Static EQ/Center of Mass problem

[Ben is Dumb]

Homework Statement

A 65.0-kg person stands on a horizontal board. The board is 10.0-m long and is NOT perfectly uniform. The person stands 1/4 of the way from the left end of the board. The board is supported at each end by a scale. The scale on the left reads 753 N and the scale on the right reads 619 N.

What is the mass of the board?
How far from the left end is the board's center of mass?

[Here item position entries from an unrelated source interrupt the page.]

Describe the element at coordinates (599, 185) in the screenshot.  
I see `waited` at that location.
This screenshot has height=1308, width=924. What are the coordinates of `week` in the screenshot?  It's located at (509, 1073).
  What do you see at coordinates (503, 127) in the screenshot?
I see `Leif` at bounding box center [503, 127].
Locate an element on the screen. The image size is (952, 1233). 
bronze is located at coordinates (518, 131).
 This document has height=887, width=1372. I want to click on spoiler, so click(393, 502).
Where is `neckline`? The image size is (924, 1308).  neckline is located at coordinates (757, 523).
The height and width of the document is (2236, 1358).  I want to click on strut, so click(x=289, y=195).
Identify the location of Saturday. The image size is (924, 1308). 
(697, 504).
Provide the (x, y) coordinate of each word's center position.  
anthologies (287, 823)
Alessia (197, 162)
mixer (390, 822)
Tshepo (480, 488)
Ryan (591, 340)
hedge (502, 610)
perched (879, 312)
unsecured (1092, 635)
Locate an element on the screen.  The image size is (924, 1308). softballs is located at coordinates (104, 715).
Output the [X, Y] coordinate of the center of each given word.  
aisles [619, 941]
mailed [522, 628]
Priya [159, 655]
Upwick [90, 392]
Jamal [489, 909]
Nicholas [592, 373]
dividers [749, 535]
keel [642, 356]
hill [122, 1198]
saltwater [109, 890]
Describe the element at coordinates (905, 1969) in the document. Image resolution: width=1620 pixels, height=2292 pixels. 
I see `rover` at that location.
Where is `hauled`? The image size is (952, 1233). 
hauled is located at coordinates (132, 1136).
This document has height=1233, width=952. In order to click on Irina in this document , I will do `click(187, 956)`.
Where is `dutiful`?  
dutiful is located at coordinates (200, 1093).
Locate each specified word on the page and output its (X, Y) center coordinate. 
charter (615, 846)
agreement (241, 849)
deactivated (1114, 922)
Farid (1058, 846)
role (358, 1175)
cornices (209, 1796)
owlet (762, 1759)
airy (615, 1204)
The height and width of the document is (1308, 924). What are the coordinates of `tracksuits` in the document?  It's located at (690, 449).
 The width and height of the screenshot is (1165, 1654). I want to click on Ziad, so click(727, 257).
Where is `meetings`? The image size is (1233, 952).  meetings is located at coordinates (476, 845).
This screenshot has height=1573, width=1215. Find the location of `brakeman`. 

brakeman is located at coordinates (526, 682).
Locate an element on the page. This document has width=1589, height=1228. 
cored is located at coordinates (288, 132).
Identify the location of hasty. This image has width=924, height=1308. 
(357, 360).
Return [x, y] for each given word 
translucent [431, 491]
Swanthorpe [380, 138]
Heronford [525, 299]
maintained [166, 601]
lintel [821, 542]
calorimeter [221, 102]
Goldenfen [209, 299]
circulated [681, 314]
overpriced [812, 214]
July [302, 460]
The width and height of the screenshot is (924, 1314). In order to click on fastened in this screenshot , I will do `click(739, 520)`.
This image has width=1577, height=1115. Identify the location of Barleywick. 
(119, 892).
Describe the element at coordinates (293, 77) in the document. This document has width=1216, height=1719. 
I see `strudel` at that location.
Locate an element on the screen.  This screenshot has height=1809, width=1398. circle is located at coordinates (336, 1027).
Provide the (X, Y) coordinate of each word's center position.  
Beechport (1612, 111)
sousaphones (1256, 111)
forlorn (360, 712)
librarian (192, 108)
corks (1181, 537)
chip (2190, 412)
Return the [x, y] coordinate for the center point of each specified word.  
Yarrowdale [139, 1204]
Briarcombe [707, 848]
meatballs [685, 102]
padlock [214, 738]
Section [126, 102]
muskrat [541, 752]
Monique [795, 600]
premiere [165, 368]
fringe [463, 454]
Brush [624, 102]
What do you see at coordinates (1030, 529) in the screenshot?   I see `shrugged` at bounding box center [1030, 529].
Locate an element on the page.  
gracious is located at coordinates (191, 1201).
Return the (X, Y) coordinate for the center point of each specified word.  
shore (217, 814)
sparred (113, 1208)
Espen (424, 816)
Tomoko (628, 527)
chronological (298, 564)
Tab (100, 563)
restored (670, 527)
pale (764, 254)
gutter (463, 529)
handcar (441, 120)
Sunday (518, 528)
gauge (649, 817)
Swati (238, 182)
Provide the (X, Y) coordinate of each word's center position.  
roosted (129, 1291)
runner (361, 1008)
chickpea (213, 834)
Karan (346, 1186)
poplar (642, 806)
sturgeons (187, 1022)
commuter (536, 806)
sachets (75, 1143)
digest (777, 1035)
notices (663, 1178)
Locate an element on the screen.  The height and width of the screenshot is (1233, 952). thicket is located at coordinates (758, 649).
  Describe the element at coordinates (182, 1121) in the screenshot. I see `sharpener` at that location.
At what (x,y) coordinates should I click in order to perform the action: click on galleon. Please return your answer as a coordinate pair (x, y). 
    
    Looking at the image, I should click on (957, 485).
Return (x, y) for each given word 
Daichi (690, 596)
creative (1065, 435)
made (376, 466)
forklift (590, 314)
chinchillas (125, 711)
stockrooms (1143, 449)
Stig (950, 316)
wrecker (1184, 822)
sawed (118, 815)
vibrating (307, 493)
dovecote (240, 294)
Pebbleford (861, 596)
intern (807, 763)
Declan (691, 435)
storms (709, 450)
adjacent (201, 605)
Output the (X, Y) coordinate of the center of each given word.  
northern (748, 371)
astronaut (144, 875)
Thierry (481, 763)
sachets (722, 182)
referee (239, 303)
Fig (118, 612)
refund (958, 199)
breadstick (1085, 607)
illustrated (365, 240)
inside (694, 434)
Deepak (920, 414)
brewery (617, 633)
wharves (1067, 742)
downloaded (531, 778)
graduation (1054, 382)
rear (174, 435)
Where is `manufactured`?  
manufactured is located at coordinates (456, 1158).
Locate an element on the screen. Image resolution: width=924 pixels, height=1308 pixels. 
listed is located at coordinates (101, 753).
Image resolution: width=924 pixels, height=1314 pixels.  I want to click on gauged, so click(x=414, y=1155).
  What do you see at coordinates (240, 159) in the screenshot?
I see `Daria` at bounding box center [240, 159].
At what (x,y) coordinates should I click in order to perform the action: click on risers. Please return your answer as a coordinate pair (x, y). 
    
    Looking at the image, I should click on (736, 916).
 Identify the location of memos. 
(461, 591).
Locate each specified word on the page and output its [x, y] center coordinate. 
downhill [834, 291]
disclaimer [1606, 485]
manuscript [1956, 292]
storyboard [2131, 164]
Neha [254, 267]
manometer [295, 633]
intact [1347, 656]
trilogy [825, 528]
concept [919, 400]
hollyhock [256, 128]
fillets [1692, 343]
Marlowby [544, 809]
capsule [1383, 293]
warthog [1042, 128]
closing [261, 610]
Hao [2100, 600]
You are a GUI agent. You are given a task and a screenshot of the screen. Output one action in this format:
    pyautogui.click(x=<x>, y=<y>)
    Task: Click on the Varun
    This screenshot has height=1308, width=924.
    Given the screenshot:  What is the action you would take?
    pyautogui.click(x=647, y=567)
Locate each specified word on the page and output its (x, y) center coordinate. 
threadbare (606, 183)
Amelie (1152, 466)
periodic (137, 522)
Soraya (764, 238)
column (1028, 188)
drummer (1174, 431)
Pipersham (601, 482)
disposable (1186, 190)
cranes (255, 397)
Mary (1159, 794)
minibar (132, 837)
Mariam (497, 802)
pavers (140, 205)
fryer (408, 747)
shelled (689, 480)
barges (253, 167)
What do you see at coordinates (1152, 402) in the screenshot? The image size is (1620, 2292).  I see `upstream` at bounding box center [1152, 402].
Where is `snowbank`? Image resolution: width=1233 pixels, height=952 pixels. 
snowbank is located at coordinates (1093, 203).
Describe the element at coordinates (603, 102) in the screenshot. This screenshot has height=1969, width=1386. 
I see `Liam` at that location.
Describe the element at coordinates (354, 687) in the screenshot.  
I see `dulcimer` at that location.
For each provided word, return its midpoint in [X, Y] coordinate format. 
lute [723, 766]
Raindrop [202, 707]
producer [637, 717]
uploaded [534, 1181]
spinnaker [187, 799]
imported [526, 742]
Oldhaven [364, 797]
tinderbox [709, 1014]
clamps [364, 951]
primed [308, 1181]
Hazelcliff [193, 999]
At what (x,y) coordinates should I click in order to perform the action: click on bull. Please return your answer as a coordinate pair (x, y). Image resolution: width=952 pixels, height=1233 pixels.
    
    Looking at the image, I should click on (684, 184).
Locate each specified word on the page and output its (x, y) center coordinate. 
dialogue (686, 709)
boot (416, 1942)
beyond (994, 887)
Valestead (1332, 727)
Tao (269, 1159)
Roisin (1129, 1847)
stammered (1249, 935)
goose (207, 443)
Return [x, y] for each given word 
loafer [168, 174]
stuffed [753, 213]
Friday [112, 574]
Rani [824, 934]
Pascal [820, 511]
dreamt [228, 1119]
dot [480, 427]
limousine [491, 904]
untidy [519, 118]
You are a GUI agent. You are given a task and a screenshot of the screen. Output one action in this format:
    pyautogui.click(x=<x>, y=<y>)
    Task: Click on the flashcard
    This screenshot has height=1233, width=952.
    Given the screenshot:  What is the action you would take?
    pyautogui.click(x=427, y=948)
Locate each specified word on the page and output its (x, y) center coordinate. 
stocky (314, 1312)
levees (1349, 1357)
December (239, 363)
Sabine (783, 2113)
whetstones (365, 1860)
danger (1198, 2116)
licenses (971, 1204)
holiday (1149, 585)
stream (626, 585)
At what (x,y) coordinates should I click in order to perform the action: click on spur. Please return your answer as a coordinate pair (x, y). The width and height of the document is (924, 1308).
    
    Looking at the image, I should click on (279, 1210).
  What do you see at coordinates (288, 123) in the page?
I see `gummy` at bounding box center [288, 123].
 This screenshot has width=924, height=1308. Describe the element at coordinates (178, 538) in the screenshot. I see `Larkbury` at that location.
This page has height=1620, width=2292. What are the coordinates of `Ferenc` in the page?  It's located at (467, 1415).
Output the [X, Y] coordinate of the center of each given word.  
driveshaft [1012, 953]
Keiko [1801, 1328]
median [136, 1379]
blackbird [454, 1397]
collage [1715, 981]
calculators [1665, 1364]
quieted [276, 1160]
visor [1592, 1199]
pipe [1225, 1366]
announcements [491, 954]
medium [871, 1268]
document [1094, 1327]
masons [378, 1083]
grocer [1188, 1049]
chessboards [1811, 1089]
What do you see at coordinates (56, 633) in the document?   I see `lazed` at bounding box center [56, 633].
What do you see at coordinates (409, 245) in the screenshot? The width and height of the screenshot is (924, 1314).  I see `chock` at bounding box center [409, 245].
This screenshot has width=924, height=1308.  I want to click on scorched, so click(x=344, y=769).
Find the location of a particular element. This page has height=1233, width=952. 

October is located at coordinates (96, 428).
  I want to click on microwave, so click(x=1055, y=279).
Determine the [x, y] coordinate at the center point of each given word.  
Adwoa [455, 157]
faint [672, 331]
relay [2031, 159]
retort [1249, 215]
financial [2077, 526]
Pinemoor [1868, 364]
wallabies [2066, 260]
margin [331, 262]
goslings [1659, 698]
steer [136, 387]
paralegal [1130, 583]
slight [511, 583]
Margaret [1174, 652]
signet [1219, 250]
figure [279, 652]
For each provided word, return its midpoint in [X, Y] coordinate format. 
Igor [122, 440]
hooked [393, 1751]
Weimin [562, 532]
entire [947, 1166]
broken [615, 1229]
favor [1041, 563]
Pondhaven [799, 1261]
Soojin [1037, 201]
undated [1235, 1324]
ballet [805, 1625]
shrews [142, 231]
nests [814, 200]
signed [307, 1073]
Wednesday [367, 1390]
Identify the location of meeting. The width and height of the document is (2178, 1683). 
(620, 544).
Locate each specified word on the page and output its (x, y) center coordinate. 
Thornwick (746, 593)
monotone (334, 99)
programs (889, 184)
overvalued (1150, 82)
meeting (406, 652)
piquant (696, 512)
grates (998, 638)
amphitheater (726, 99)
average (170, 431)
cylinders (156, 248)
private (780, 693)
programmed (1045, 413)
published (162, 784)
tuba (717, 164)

My digital drawing skills are just as solid as my math skills.

Homework Equations

None/unsure

The Attempt at a Solution

I was able to get the mass of the board (75kg) but unable to calculate the center of mass. It seems like integration would do the trick, but my class has been a bit skimpy on the calculus and I'm unsure how to set it up. Otherwise balancing the torques makes sense, but I can't get rid of the person's influence on the scales. I apologize if this isn't much of an attempt at a solution, but I've tried to look at this thing a bunch of different ways and can't seem to get very far.

Thanks for the help!

Ben

 

[PhanthomJay]

You've found the mass of the board, so now find its weight. You should be familiar with Newton's first law of rotational equilibrium: The sum of the torques of all forces about any point must equal zero. So try summing torques of all forces about the left end, to solve for the unknown distance of the center of the boards mass from the left end.

 

[Ben is Dumb]

Alright, here's what I did.

(CCW is positive)
Torque= -75kg(9.8m/s^2) X(COM) + 2.5m(65kg)(9.8m/s^2) = 0

I actually got a reasonable answer (2.17m), just not the right one (6.26m). I must still be setting something up the wrong way. Thanks for the help Jay.

 

[PhanthomJay]

The boards weight and the person's weight both produce clockwise torques about the left end, so why did you choose plus for the person's weight? Also, what about the torque from the right end reaction?

 

[Ben is Dumb]

I talked to my prof, fixed the signs and put the 619N(L) on the other side and got the correct answer. Thanks again.